Seasonal Sundays: Summer Easy |
Welcome to Seasonal Sundays ...
Hey, all. Thank you for following Kitchen Parade, for checking in on these Sunday recipe collections. It means the world to be welcomed into your InBox and RSS readers and most of all, your kitchens. So thank you, thank you. And if you like this week's recipes, perhaps you'll share this newsletter with a friend or social circle? If you forward this message, others may subscribe for free right here. Thank you!
Today is Memorial Day here in the United States today, the day we stop to solemnly remember those whose lives were cut short fighting this country's battles.
When I was a girl, each year my small town gathered in the K-12 school gymnasium to hear the somber intonation of familiar family names, then all men, the ones of the sons and husbands and brothers, fathers and grandfathers, grandsons and nephews and friends who crossed oceans to defend democracy against the flog of fascism in foreign forests and wayward waters, the same names chiseled into granite at the cemetery a dirgeful march away.

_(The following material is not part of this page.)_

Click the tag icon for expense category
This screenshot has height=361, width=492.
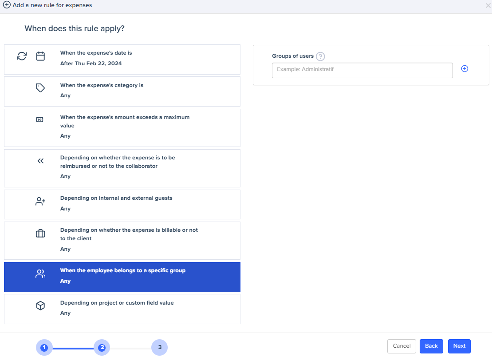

I wonder about the Memorial Day experience in big towns and giant cities, where perhaps one name is known, where the other names are those of strangers', even if those assembled to hear the names are united by the heavy toll of shared loss, the death and devastation of war.
I wonder about lives cut short, family trees with missing limbs, wives unmet, children unborn, work unfinished, prayers unanswered.
And I wonder what it will take for this country to again be worthy of their sacrifice.
I wonder, I wonder, I wonder.
PS I'm taking a short break, at least one Sunday, possibly two. But pinky promise, then I'll be back with more summer recipes.
In Praise Of ...
- ... The National Memorial Day Concert on PBS Sunday night, just stunning, now available for streaming on the PBS app.
- ... Blue Bell takes Missouri! Blue Bell Ice Cream is "the" ice cream of Texas and oh, I've missed it since leaving the Lonestar State some 31 (yikes) years ago now. But this year, our local St. Louis grocery chain Schnucks is introducing Blue Bell to the market. A half gallon is just $5 (probably an intro price) so stock up! I don't usually go for the "fluffy" flavors but we made "school's out" root beer floats for the twin grandsons this week and I was thrilled to taste a vanilla ice cream and root beer sherbet mix. So good! Black walnut? Heaven. Gooey butter? It will be tried, what St. Louisan can not?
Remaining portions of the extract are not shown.